In some of very clever and thick book for audio engineers I've read about the theoretical approach to "ideal" digital sound.
They say, I need to calculate the convolution of my audio signal with Sinc function to get rid of all frequencies beyond the Nyquist frequency, so they do not suffer from non-linear distortions. This is done by a special analog linear filter. They I need to collect disctete number samples between regular intervals, as frequent as double Nyquist frequency. Then convert these sample levels to digital numbers to store.
Now I have the theoretically ideal digital sound and I want to playback it. Again, I convert these numbers to a series of amplitude levels. Then I generate a regular series of thin short impulses with these levels. Finally, again, I need a filter to convolute this series with a Sinc function to get continious analog signal. Finally!
Okay, but how alike is my signal to the original? Well, taking a Fourier image of a filter (Sinc function), I see, that it has flat amplitude dependence up to the Nyquist frequency. Theory says it is good. Also, the phase dependence is linear, and no dispersion is present. Theory says it is good. I loose all frequencies beyond Nyquist range. That is how we pay for digital sound. The only problem is exactly at Nyquist frequency. But it is a single one, why worrying? We must have got an ideal sample!
Yes and no.
Image, we catch a casual powerful electron from Large Hadron Collider when sampling our signal. This gives us a delta-function like impulse interference. It is very short. But very powerful to get a click in a record. Actually, the click is what we would expect in analog case. Filter converts this click to Sinc function. If the impulse is not exactly in phase with Sinc function, we get a very extensive response in digitized sample. But we are lucky, and, in our record, we have loud but just single sample of click. During a playback, this click turns exactly into Sinc function!

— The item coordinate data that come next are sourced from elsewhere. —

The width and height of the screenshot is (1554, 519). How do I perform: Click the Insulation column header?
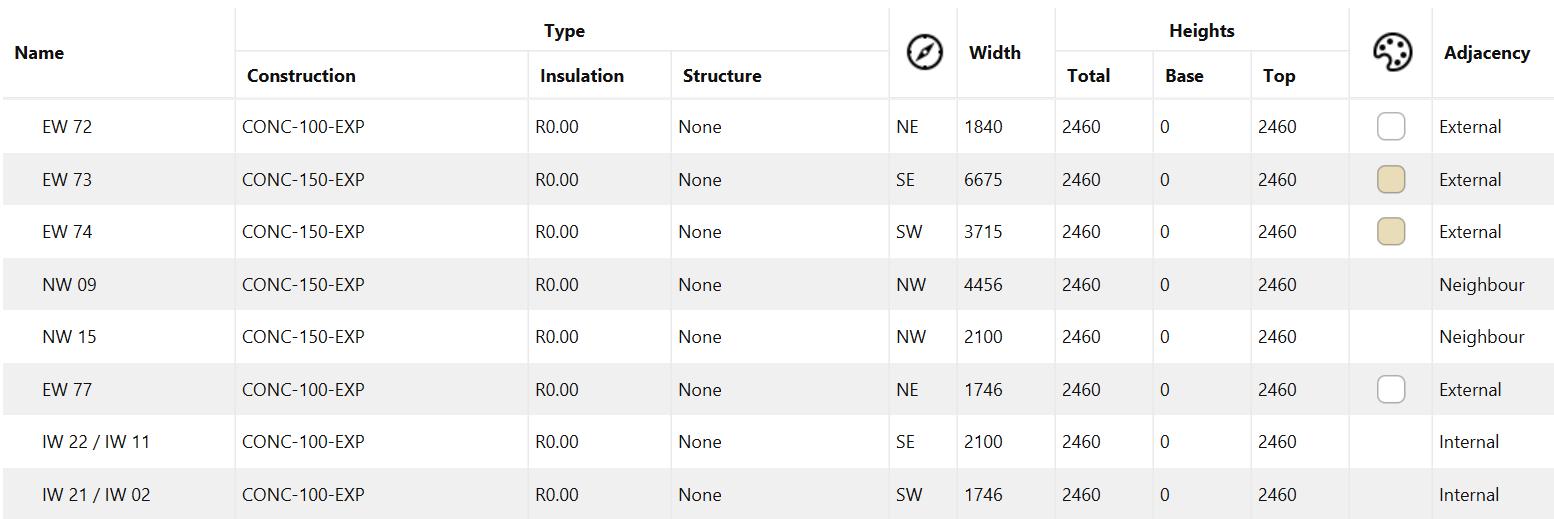click(x=581, y=76)
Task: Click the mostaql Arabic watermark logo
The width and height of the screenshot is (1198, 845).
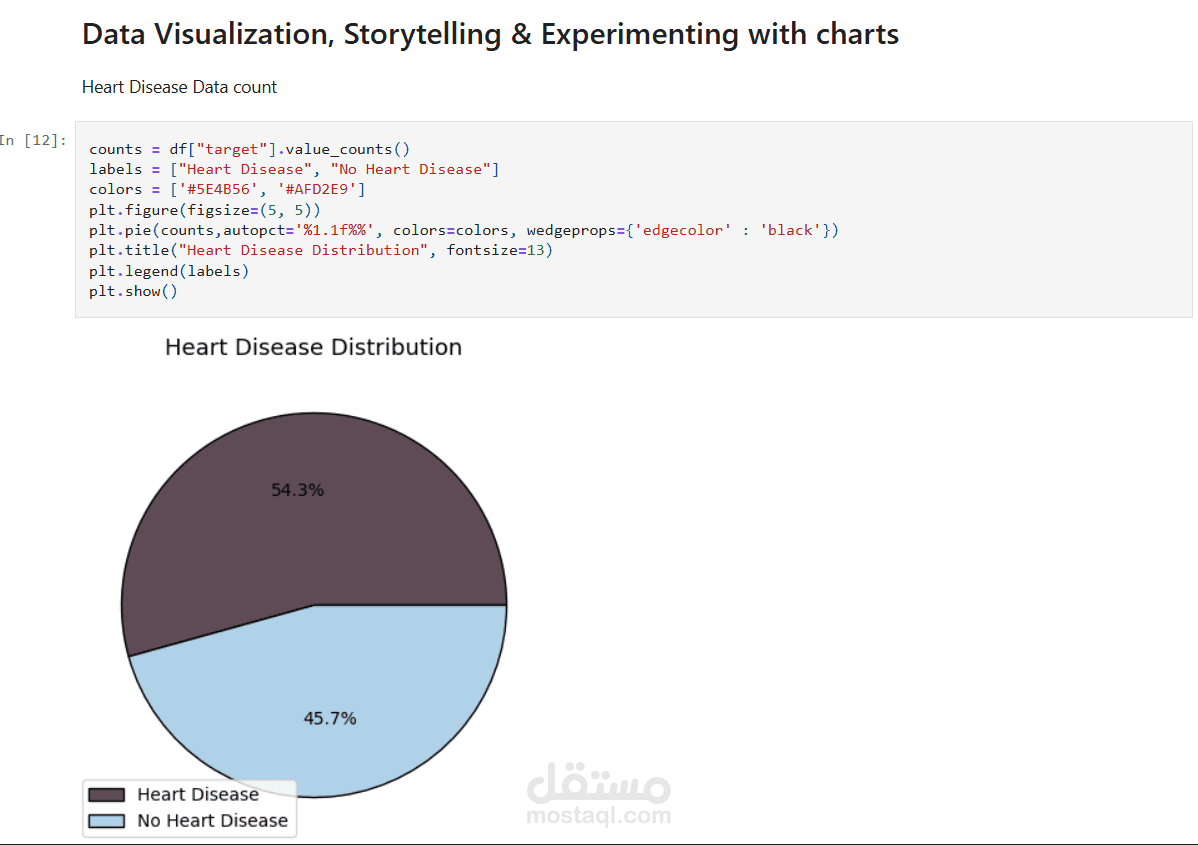Action: pos(598,783)
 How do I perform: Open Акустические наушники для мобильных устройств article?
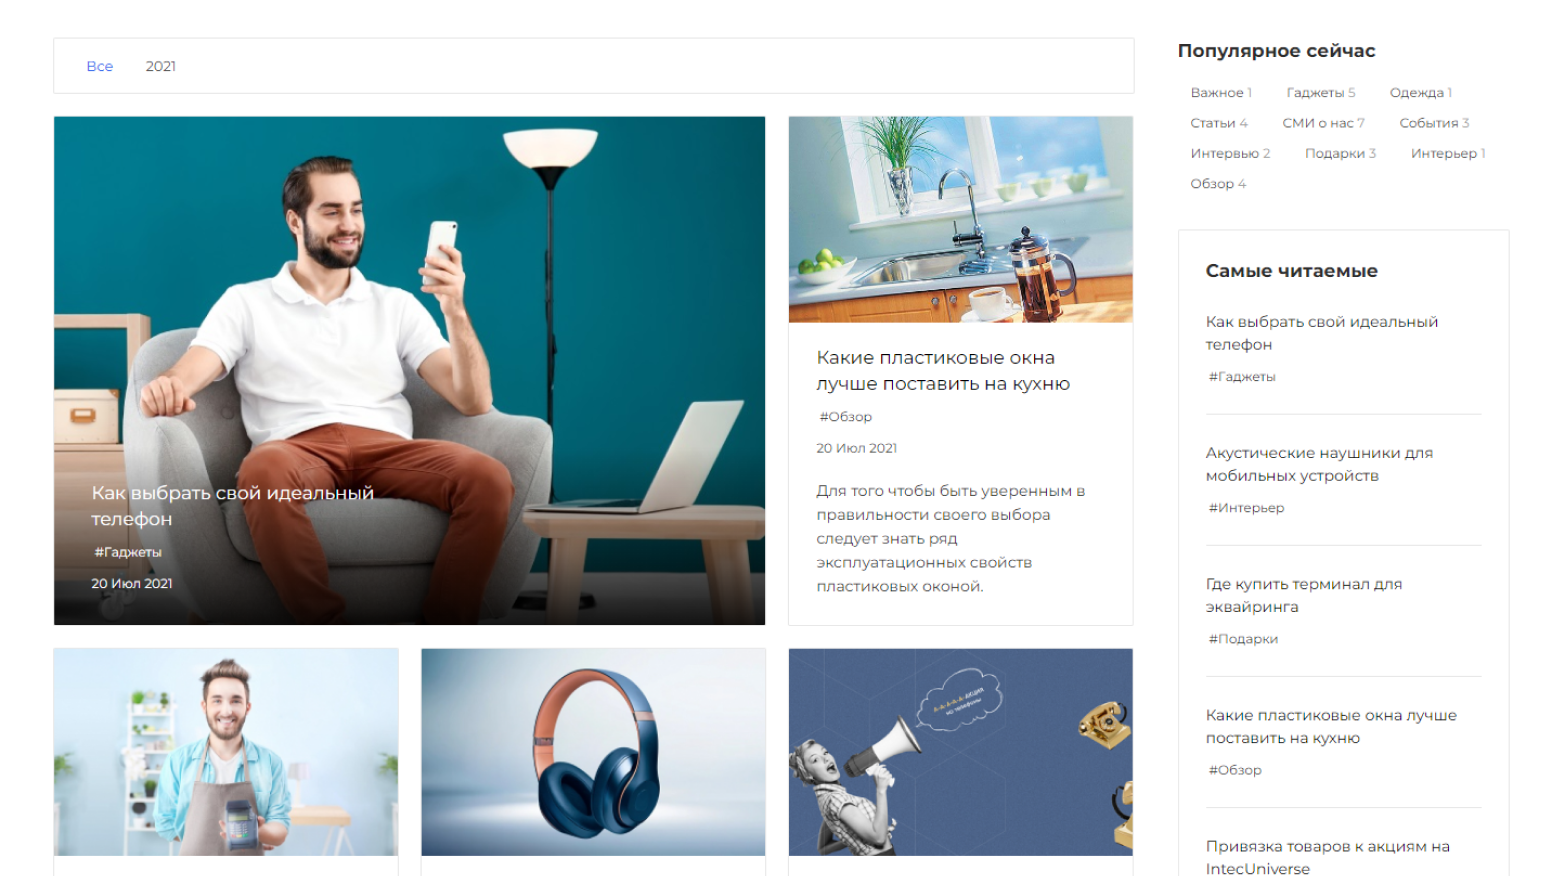pyautogui.click(x=1318, y=464)
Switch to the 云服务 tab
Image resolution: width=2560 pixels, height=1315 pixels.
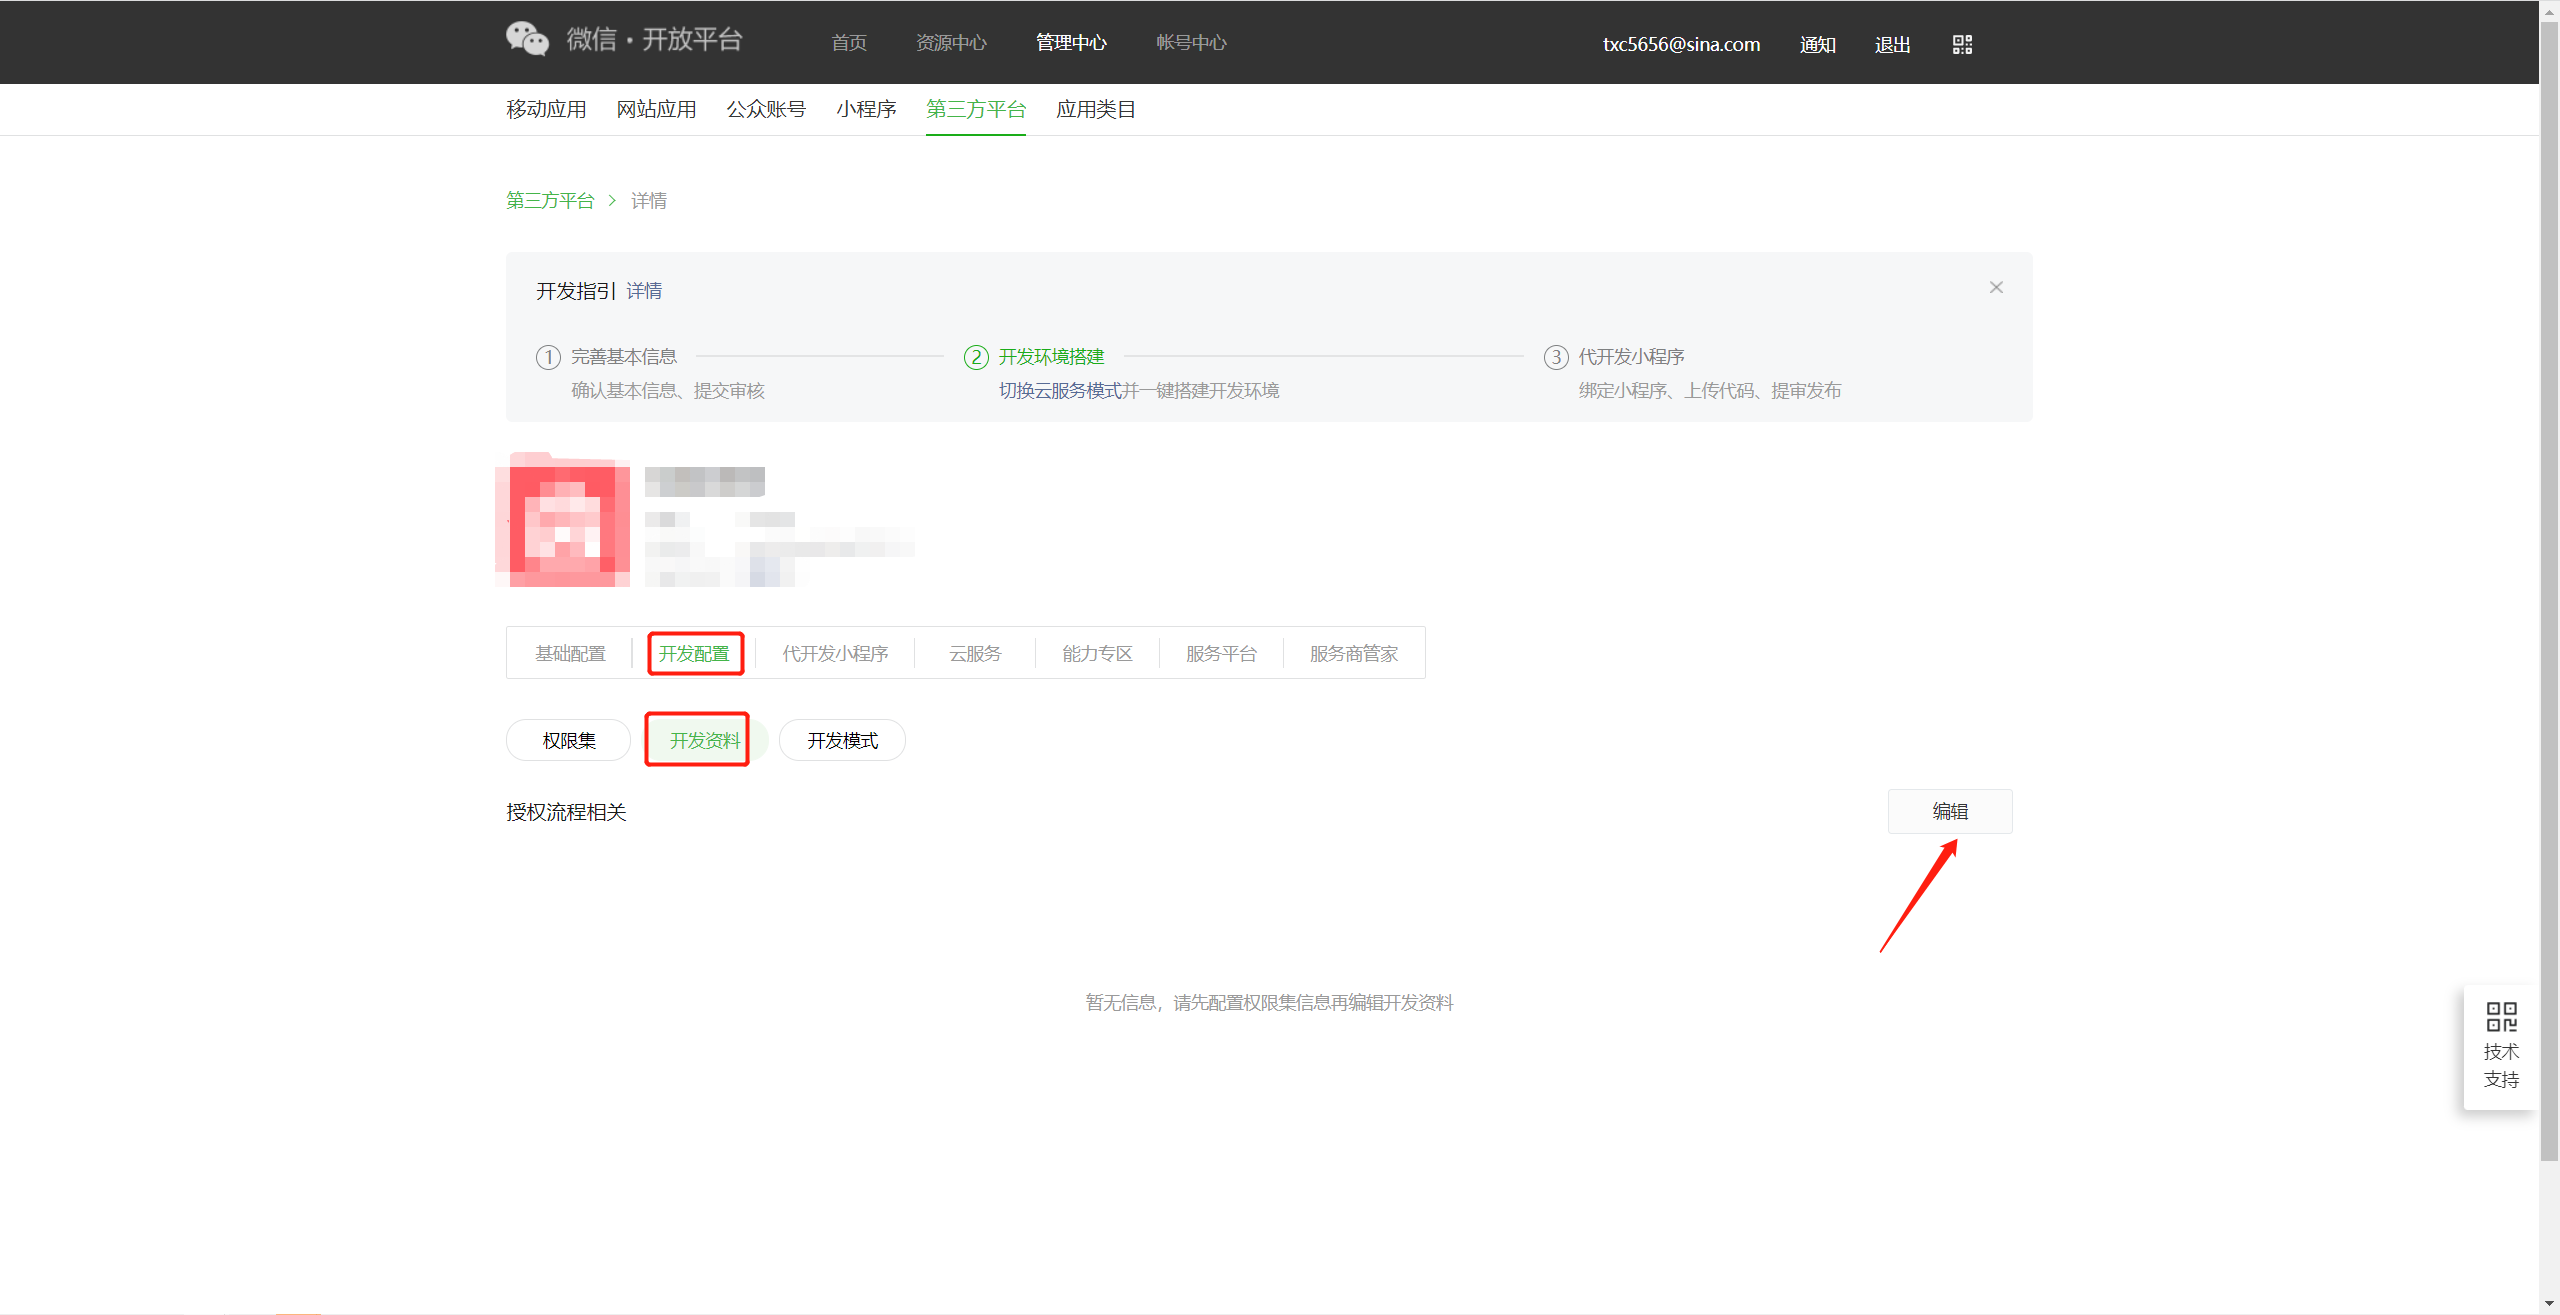(x=974, y=654)
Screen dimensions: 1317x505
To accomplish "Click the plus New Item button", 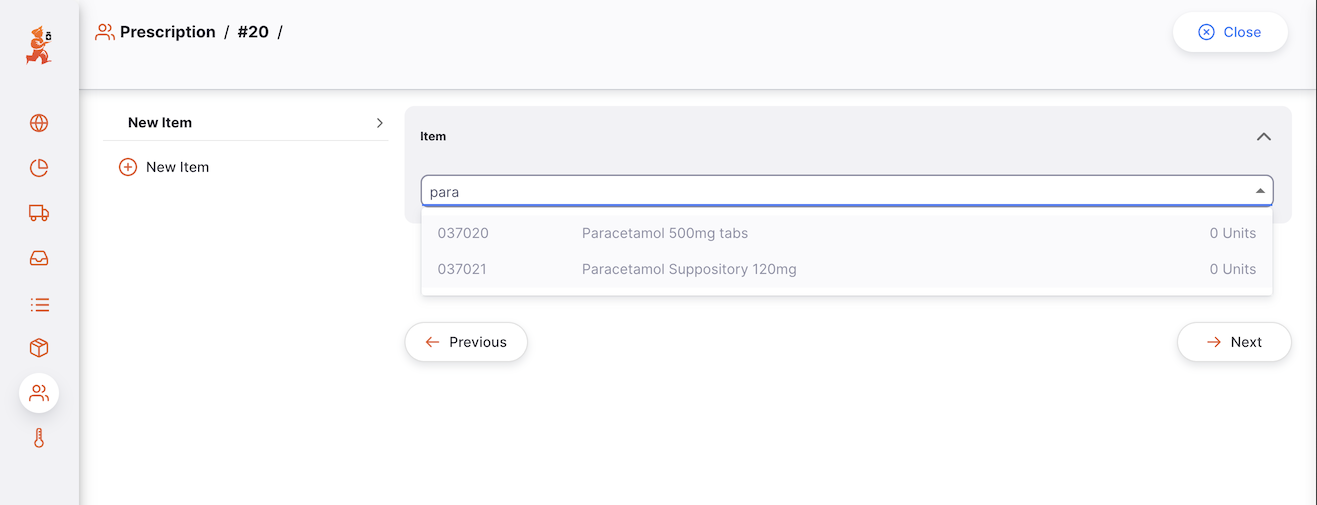I will click(164, 167).
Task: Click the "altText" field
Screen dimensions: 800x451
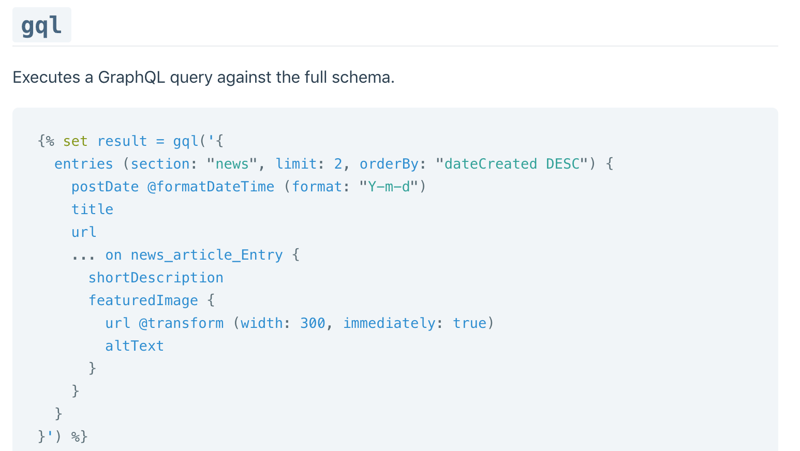Action: click(134, 346)
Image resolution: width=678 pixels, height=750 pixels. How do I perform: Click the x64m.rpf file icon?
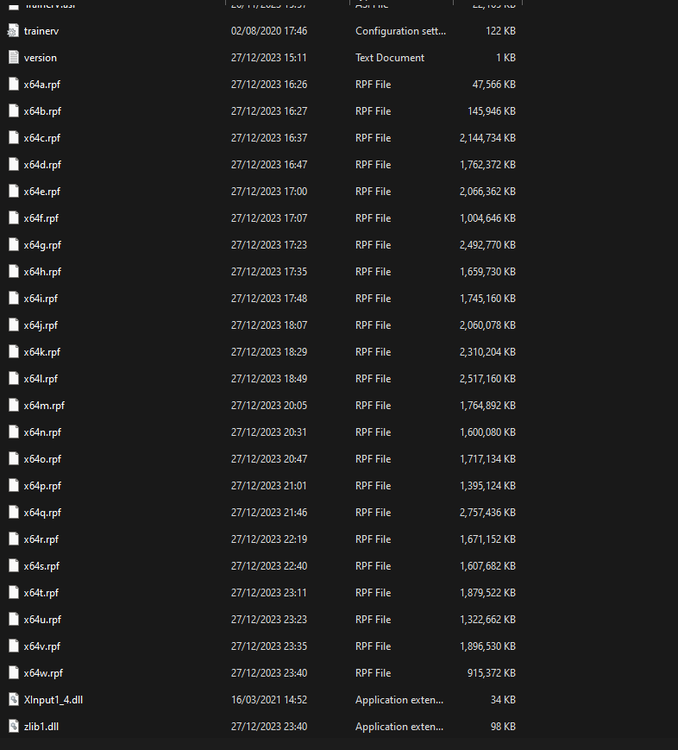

What are the properties of the sound in a form of Sinc function? First of all, it is not as instanteous, as original click. The Sinc function has long hyperbolic tails, that yield prolonged oscillating precursor, the smoothed impulse, and prolonged oscillating tail. Okay, I may rely on psychoacoustic properties of my ears, that are going to mask the aftershock, but not a precursor! This precursor certainly should distort my sense of the sound! Simple approximation say, that 99% of Sinc impulse energy would be contained in center 21 samples, which at 44100 Hz are as prolonged as 1/2100 fraction of a second, that may be audible. And 1% of energy is still left! Similar, 99.9% of energy occupy 200 samples.
We can still rely on the fact that Sinc oscillation frequency of 22050 Hz is not audible, so we should not hear Sinc artefacts. However, these oscillations being played back can take part in non-linear distortion of my stereo system and become audible, spoiling my listening.
Okay. Everything above are about ideal digital sound. Real sound is not.
First of all, Sinc resampling during a playback is too prolonged to be used in practice. It means, to make 99.9% precious Sinc resampling, we need to delay a sound at least 100 samples (1/441 fraction of a second). Better precision -- more delay.
Another thing, DAC itself. Most DAC's now are 1-bit (or few bits) sigma-delta noise modulators. Audiophiles say, sigma-delta sound is terrible, old school multibit DAC's sound much better. They are almost impossible to get by now. But, engineers and their measurements say, that sigma-delta DACs give almost ideal sound, with -120 dB SNR. Are they lying? Why sigma-delta sound so bad? Yes, they are sensitive to jitter and power source noises. Is it a reason? Or, producers don't tell us something else important about them? That is very, very strange. May the reason be in the way DAC's resample sound? May it be, that 64x resampling in sigma-delta DACs provide too neat Sinc function, while old schoold DAC's are too imperfect for that and have some smooth but narrow impulse responce on each sample instead? What is the truth here?
And, this is not all. Some music is composed synthetically now. But most sounds are digitized first. The fact is, most audio ADC's now are sigma-delta as well! And, even if we get rid of sigma-delta DAC, we can't get rid of sigma-delta ADC the music was recorder with! And, believing that sigma-delta have weird artefacts, we are doomed to have distorted sound!
Sigma-delta ADC's downsample sound too. Whenever they use Sinc function, the digitized series may have prolonged oscillations because of Sinc function in the same way as during the playback. If that impulse were not in phase with digitizer, we would get decaying with 1/t sequence of numbers, that would still be turned into Sinc-like oscillations during playback, even if DAC does not use Sinc function.
One more thing worth to note. All ADC's are not ideal. All DAC's are not ideal. They work in different way. Theoretically, for each ADC we could create corresponding DAC that would recover analog signal in the best way, and vice versa. But, in practice we are likely to have these non-idealnesses to sinerge, bringing even more distortion to original sound.
Now, what is the solution to these fundamental problems???